Note: I did not author these. They were sent to me in an email, and fit the random, humor theme of the site. So, feel free to take them and do as you please with them. Just make sure to read my disclaimer at the end...
~H\A~



50 FUN THINGS TO DO AT WAL-MART

1. Take shopping carts for the sole purpose of filling them and stranding them in random locations.

2. Ride those little electronic cars at the front of the store.

3. Set all the alarm clocks to go off at ten minute intervals throughout the day.

4. Start playing Calvinball, and see how many people you can get to join in.

5. Contaminate the entire auto department by sampling all the spray air fresheners.

6. Challenge other customers to duals with tubes of gift wrap.

7. Leave cryptic messages on the typewriters.

8. Re-dress the mannequins as you see fit.

9. When there are people behind you, walk REALLY SLOW, especially in thin, narrow aisles.

10. Walk up to an employee and say in an official tone, "I think we got a code three in housewares," and see what happens.

11. Tune all the radios to a polka station, then turn them off and set the volume at ten.

12. Play with the automatic doors.

13. Walk up to complete strangers and say, "Hi! I haven't seen you in so long!" and see if they play along to avoid embarassment.

14. While walking through the clothing department, ask yourself loud enough for all to hear "Who BUYS this junk, anyway?"

15. Repeat number 14 in the jewlery department.

16. Ride a display bicycle through the store; claim you're taking it for a test drive.

17. Follow people through the aisles, always staying five feet away. Do this till they leave the department.

18. Play soccer with a group of friends, using the entire store as your playing field.

19. As the cashier runs your purchases over the scanner, look mesmerized and say "Wow...MAGIC!"

20. Put M&Ms on layaway.

21. Move "Caution: Wet Floor" signs to carpeted areas.

22. Set up a tent in the camping department; tell others they'll be invited only if they bring pillows from Bed and Bath.

23. Test the fishing rods and see what you can 'catch' from other aisles.

24. Ask customers if they have any Grey Poupon.

25. Drape a blanket around your shoulders and run around saying, "Come Robin--to the Batcave!"

26. TP as much as the store as possible.

27. Randomly throw things into neighboring aisles.

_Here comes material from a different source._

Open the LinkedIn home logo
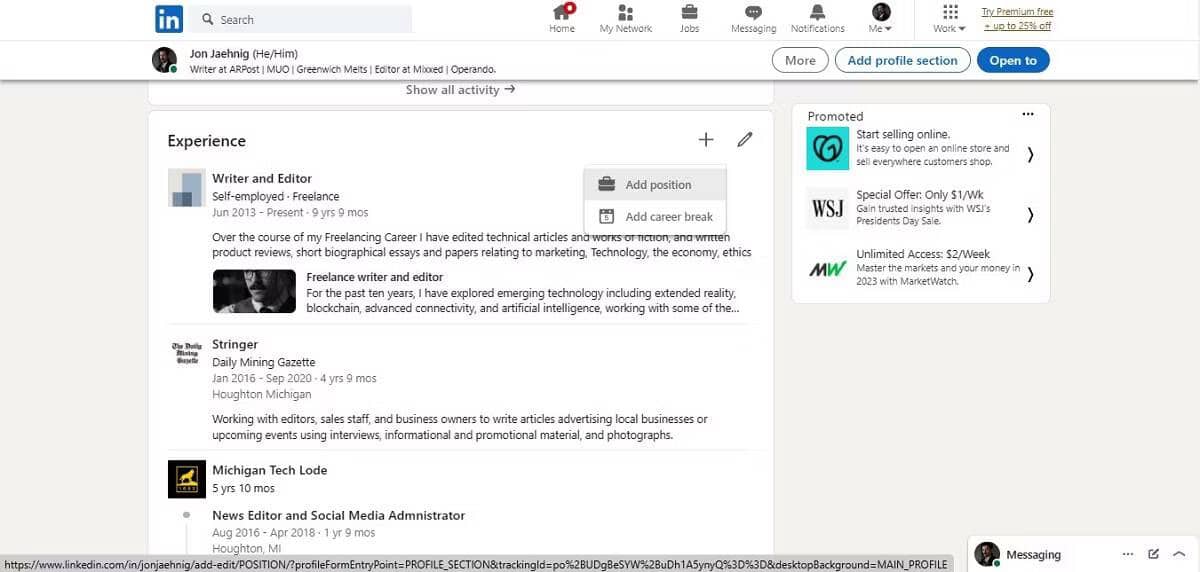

28. Play with the calculators, making them say 'hello' upside down.

29. When someone asks if you need help, begin to cry and ask, "WHY don't you people just LEAVE ME ALONE?!"

30. When two or three people are walking ahead of you, run between them yelling "RED ROVER!"

31. Make up nonsense products and ask newly hired employees if they have any in stock; i.e. "Do you have any Shnerples?"

32. Take up an entire aisle with a battle pitting 'Beast Wars' against 'Star Wars'.

33. Take bets on the above battle.

34. Nonchalantly 'test' the brushes and combs in Cosmetics.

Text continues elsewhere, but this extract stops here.